Pixel coordinate grounding data
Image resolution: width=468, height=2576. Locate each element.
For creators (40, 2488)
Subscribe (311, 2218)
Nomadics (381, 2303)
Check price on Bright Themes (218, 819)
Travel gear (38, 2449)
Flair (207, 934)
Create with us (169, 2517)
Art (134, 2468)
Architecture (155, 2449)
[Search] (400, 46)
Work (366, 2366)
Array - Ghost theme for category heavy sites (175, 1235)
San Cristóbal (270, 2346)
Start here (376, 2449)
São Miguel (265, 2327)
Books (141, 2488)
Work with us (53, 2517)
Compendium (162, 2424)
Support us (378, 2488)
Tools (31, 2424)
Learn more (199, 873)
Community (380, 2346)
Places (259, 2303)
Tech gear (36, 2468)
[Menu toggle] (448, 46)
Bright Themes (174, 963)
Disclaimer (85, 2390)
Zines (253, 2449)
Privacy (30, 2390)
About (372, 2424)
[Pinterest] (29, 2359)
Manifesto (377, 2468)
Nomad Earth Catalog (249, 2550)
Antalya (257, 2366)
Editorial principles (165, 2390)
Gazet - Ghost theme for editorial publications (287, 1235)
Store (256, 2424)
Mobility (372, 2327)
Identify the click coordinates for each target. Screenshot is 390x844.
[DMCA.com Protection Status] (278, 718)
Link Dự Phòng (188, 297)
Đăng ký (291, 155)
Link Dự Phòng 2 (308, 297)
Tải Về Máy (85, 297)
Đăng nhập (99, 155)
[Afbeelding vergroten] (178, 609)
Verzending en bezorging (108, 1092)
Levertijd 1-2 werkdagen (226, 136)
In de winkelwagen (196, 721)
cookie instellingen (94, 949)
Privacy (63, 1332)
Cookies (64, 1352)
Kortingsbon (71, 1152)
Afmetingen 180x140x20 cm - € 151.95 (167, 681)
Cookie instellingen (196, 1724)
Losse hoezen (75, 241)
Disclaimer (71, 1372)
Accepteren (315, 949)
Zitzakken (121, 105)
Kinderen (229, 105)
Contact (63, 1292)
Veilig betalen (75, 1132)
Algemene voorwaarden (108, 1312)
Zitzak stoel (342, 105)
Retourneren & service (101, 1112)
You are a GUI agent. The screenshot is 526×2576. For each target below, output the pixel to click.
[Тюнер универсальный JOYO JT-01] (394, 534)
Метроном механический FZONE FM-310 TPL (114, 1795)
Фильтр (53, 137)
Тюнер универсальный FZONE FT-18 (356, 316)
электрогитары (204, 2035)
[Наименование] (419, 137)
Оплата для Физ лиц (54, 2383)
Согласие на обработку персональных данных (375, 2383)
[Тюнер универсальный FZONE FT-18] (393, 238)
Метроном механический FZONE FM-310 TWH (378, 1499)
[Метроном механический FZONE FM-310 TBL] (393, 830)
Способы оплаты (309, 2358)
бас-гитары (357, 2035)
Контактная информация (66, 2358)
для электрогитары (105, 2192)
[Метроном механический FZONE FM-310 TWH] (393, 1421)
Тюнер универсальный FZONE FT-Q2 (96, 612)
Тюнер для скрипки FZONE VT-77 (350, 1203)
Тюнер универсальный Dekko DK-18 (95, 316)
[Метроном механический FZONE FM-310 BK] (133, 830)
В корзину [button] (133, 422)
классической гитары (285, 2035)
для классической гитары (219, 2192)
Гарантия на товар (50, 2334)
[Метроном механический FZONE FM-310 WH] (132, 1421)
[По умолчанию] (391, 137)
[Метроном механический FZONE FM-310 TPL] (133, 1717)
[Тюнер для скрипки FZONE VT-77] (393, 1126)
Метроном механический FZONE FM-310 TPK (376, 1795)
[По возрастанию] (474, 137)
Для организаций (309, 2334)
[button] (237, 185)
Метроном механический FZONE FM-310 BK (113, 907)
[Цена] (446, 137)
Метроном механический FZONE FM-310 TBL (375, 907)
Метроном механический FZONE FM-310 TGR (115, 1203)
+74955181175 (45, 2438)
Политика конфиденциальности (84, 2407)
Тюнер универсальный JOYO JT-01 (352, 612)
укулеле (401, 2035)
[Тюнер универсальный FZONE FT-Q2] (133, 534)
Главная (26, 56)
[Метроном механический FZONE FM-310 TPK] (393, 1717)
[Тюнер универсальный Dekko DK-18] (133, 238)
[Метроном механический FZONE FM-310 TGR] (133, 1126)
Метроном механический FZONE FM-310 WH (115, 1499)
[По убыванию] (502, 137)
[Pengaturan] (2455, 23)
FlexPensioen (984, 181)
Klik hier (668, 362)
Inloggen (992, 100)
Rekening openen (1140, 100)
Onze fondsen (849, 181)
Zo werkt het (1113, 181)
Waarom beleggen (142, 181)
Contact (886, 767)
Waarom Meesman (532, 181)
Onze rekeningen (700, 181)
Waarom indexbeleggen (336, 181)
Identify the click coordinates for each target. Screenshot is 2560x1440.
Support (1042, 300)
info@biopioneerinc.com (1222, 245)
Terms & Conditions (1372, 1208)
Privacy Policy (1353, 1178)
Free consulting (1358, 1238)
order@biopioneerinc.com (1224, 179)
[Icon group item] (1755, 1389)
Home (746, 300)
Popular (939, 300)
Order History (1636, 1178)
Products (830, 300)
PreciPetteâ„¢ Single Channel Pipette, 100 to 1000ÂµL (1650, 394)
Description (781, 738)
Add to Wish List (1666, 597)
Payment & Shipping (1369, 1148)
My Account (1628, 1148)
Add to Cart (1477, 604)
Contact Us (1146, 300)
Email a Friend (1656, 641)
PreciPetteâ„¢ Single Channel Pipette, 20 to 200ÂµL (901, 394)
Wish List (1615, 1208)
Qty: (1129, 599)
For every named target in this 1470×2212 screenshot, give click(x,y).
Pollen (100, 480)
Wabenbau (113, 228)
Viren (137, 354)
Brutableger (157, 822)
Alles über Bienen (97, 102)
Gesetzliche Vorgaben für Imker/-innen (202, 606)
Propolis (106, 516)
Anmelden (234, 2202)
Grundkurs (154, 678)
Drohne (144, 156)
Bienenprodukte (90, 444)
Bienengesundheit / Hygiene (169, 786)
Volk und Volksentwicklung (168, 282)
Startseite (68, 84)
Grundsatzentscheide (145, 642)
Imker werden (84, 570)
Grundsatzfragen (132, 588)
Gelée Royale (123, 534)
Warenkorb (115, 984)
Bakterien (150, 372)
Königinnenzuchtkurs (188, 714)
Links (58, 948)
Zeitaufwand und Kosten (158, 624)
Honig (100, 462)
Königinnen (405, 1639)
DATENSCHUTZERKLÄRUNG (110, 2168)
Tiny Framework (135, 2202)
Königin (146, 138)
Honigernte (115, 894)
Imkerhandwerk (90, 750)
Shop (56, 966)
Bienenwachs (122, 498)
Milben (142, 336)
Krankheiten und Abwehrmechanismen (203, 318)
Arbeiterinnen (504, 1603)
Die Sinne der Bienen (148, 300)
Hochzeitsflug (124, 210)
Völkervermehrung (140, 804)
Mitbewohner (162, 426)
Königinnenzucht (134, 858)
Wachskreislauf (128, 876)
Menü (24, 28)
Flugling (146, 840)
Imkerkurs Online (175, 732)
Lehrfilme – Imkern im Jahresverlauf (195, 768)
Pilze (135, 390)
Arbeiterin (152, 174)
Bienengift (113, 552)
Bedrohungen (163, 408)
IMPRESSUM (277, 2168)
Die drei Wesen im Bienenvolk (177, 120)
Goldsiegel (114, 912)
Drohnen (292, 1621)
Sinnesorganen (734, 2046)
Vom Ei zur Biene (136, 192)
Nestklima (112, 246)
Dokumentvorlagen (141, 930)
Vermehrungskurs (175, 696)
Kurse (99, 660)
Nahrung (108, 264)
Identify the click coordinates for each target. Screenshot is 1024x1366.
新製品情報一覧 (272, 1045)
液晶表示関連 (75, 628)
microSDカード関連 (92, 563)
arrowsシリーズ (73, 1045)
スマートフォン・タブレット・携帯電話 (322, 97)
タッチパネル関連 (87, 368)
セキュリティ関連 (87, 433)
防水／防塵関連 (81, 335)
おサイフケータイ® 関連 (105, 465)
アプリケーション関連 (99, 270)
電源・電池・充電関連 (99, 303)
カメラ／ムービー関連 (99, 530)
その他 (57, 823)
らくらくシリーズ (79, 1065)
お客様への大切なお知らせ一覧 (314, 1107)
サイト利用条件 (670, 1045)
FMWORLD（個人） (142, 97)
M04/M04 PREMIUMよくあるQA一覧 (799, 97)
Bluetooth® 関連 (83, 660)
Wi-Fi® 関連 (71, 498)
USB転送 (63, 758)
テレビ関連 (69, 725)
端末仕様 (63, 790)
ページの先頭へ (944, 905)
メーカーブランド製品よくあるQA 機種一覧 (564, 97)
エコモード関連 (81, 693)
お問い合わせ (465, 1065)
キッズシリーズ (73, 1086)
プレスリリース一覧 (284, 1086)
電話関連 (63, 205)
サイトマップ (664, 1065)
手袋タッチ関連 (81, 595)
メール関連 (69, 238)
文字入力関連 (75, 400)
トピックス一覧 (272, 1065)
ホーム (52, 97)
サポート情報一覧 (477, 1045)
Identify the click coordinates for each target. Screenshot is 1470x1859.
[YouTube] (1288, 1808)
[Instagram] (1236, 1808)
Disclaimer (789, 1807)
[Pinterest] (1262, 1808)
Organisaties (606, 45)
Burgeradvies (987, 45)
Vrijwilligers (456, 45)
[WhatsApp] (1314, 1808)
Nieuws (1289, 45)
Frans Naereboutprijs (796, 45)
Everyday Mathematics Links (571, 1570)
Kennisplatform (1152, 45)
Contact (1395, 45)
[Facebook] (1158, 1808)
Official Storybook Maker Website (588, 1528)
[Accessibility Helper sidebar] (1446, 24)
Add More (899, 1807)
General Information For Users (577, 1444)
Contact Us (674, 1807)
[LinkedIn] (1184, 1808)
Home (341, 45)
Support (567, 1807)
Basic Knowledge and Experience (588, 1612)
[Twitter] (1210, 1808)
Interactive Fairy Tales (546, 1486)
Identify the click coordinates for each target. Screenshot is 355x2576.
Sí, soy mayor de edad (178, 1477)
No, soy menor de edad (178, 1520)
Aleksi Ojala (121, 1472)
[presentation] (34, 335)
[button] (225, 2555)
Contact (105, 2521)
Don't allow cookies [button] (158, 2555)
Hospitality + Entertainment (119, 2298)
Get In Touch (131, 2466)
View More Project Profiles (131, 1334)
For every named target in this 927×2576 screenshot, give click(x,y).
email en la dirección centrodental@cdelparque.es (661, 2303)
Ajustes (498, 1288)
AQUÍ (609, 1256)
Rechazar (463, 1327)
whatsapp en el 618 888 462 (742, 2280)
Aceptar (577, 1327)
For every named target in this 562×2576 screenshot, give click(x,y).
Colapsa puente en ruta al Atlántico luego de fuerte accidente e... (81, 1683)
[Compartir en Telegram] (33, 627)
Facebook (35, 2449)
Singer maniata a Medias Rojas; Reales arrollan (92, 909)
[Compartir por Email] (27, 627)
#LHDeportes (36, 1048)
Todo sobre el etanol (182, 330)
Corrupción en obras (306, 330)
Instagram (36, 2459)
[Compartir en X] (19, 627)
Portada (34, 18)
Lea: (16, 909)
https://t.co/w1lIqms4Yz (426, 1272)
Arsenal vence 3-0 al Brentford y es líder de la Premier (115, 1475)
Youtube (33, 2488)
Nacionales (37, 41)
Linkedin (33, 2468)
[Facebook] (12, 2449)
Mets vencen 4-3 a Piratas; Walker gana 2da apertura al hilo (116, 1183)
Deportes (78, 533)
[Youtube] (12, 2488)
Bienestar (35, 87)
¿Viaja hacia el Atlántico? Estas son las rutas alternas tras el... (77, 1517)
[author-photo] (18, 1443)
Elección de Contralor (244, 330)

*About this task:*
Starting at the line above that contains "[Наименование] (419, 137)", repeat each line exactly up to and including the line that contains "Zo werkt het (1113, 181)", and stop there.

*Task solution:*
[Наименование] (419, 137)
Оплата для Физ лиц (54, 2383)
Согласие на обработку персональных данных (375, 2383)
[Тюнер универсальный FZONE FT-18] (393, 238)
Метроном механический FZONE FM-310 TWH (378, 1499)
[Метроном механический FZONE FM-310 TBL] (393, 830)
Способы оплаты (309, 2358)
бас-гитары (357, 2035)
Контактная информация (66, 2358)
для электрогитары (105, 2192)
[Метроном механический FZONE FM-310 TWH] (393, 1421)
Тюнер универсальный FZONE FT-Q2 (96, 612)
Тюнер для скрипки FZONE VT-77 (350, 1203)
Тюнер универсальный Dekko DK-18 (95, 316)
[Метроном механический FZONE FM-310 BK] (133, 830)
В корзину [button] (133, 422)
классической гитары (285, 2035)
для классической гитары (219, 2192)
Гарантия на товар (50, 2334)
[Метроном механический FZONE FM-310 WH] (132, 1421)
[По умолчанию] (391, 137)
[Метроном механический FZONE FM-310 TPL] (133, 1717)
[Тюнер для скрипки FZONE VT-77] (393, 1126)
Метроном механический FZONE FM-310 TPK (376, 1795)
[По возрастанию] (474, 137)
Для организаций (309, 2334)
[button] (237, 185)
Метроном механический FZONE FM-310 BK (113, 907)
[Цена] (446, 137)
Метроном механический FZONE FM-310 TBL (375, 907)
Метроном механический FZONE FM-310 TGR (115, 1203)
+74955181175 (45, 2438)
Политика конфиденциальности (84, 2407)
Тюнер универсальный JOYO JT-01 (352, 612)
укулеле (401, 2035)
[Тюнер универсальный FZONE FT-Q2] (133, 534)
Главная (26, 56)
[Метроном механический FZONE FM-310 TPK] (393, 1717)
[Тюнер универсальный Dekko DK-18] (133, 238)
[Метроном механический FZONE FM-310 TGR] (133, 1126)
Метроном механический FZONE FM-310 WH (115, 1499)
[По убыванию] (502, 137)
[Pengaturan] (2455, 23)
FlexPensioen (984, 181)
Klik hier (668, 362)
Inloggen (992, 100)
Rekening openen (1140, 100)
Onze fondsen (849, 181)
Zo werkt het (1113, 181)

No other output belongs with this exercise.